Thankfully, though, it’s kept sufficiently on a leash to be able to suspend your disbelief one more time.  For old times’ sake.  And for a good time.  Call on Indy.

REVIEW FOR THOSE WHO HAVE SEEN IT (spoilers!):

It wasn’t as bad as I braced myself for, but could have been better.  I mean, aliens?  Roswell?  51?  Shit that’s “kinda” magnetic, but only sorta?  The Nazca lines were a nice touch, but their mention merely superficial.  The gophers/prairie dogs/rodents were totally pointless and should have been left on the cutting room floor.

Indy is DEFINITELY too old to be doing this, and the special effects just made things worse.  I guess you could say I like things a little more low-tech.  Some of those falls appeared buttery soft, like a splish-splash in a bird bath.  Seriously now.  You don’t just tumble down a Niagara-sized waterfall as if it were a waterslide at some freeway motel.  This movie should have been made a decade ago at the latest so that Harrison Ford would be sprightlier and less saggy, and special effects wouldn’t have to be used so extensively.  Nor would we need a Henry Jones, Jr. IV to divert our attention from Grampa Simpson’s Ravages of Old Age ™.

Still, for all this whining, it’s worth seeing if you’re in any way an Indiana Jones fan.  And who isn’t?  No, I don’t want to know those of you who aren’t.  It’s got some feverish chase scenes, is good-humoured without too many cheesy lines (though there are some, pointlessly stuck in there as if a Shrek writer walked into a room), and has visual appeal to the Machu Picchu set.

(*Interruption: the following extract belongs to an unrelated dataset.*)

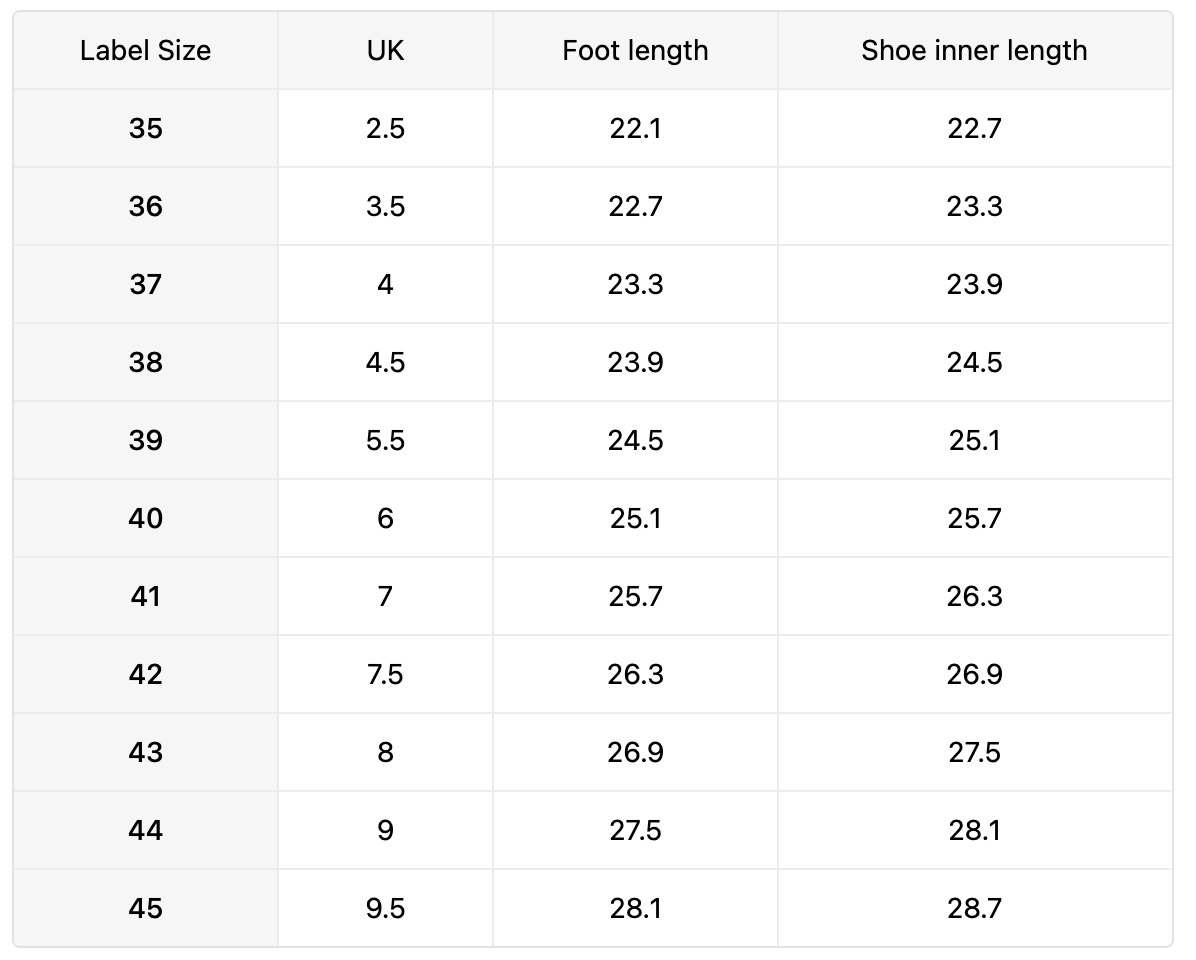Click UK size 2.5 cell

pos(385,128)
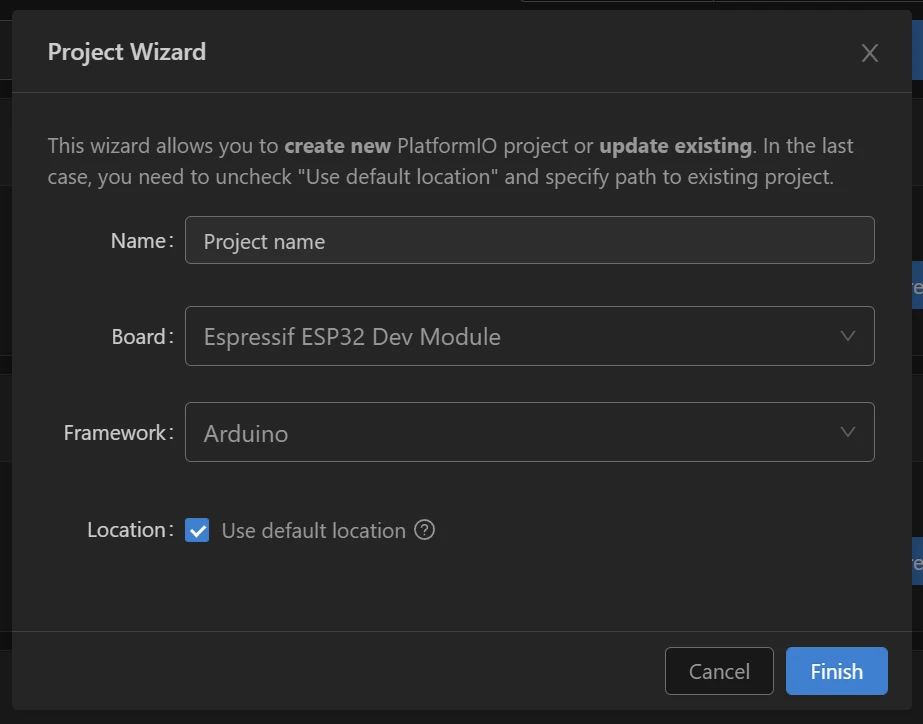Image resolution: width=923 pixels, height=724 pixels.
Task: Click the help icon beside default location
Action: (x=425, y=530)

It has some overt references to pop culture and itself, like the giant 51 on the warehouse door, or the Ark itself peeking out of a crate freshly busted open during a pursuit of some other relic.  However, more subtle ones are in place also, like the Atomic Café.  Or McCarthyist witch hunts.  Or a drag race on an arid road out in the desert somewhere, while we wait for the first appearance of the actor known as Bob Falfa in one of his prior incarnations.  And that bomb detonation scene kicked ass—which also means that if Indy doesn’t get killed by bullets first, then he’ll most definitely eventually succumb to some kind of radiation exposure-related illness, ridiculous lead-lined fridge ride or no ridiculous lead-lined fridge ride.

All in all, it’s not the best one in the series.  In fact, it might be the worst one.  But, like Isaac Davis’ orgasms, even the worst one is still right on the money.  And to riff off those posters in the office of Murray Hewitt, Deputy Cultural Attaché to NZ, I’d have to sum this one up with: “Don’t expect too much… you won’t be disappointed!”